Increased pupil size can result from inhibited parasympathetic or activated sympathetic circuits controlling the constriction and dilatory iris muscles, respectively (review43); and both circuits receive input from the intermediate and layers of SC97. SC is also a candidate region that also time-locks the pupil response to fixational eye movements47,98, and microstimulation of its intermediate layers changes pupil size79. We speculate that as an observer shifts from accumulating sensory evidence to response preparation, the inhibition of the motor circuit transitions to excitation resulting in both microsaccade rate rebound and increased pupil size.
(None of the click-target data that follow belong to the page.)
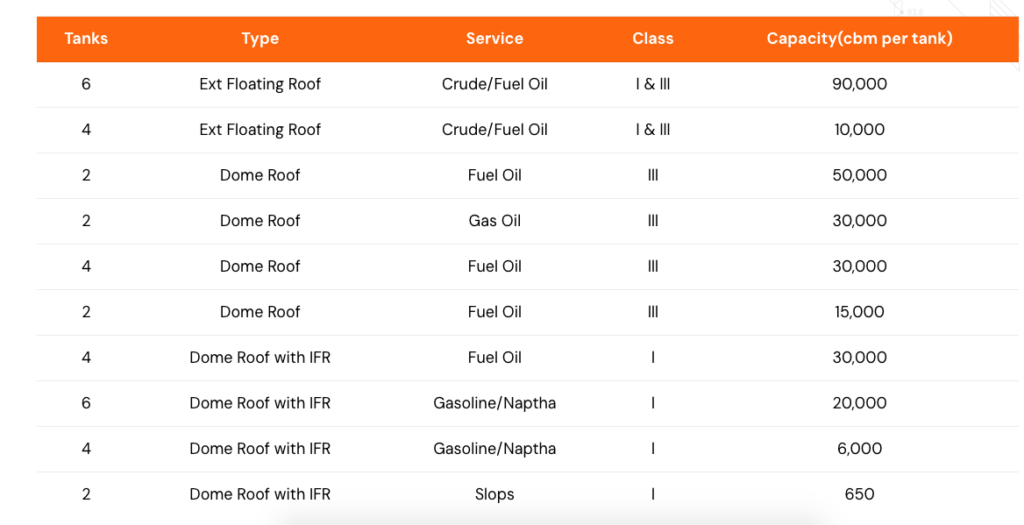Select the Capacity(cbm per tank) header
This screenshot has height=525, width=1024.
point(859,39)
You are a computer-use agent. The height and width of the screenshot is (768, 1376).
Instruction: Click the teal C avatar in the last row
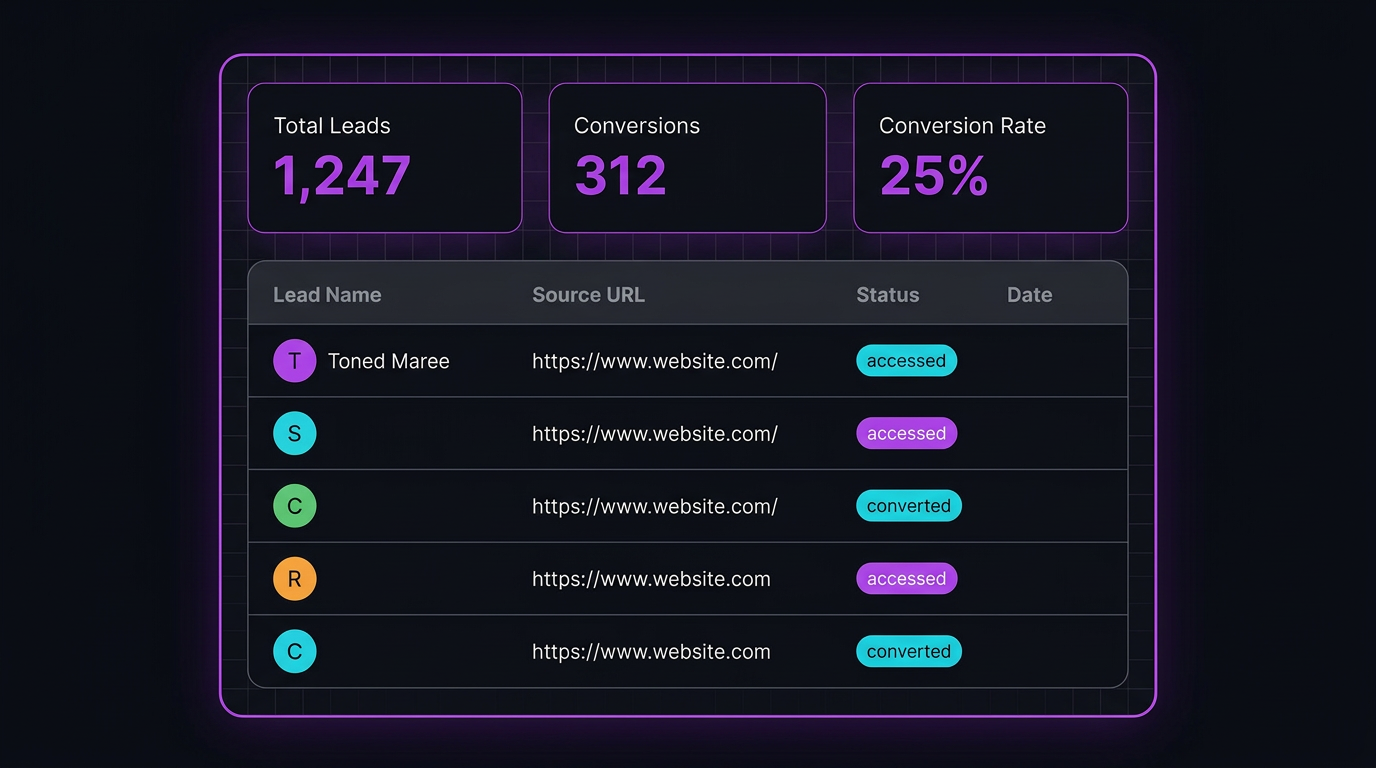(x=294, y=651)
Conclusion This study revealed motor commands are inhibited during the perceptual decision-making process. This inhibition increases with task difficulty and correlates with response time. The microsaccade rebound terminates the motor inhibition and indicates a delayed transition to response preparation. Additionally, task difficulty results in larger and delayed pupil responses that are temporally linked to microsaccade rebound. Thus, the temporal dynamics of microsaccades can serve along with pupil dynamics as reliable on-line indicators of task difficulty.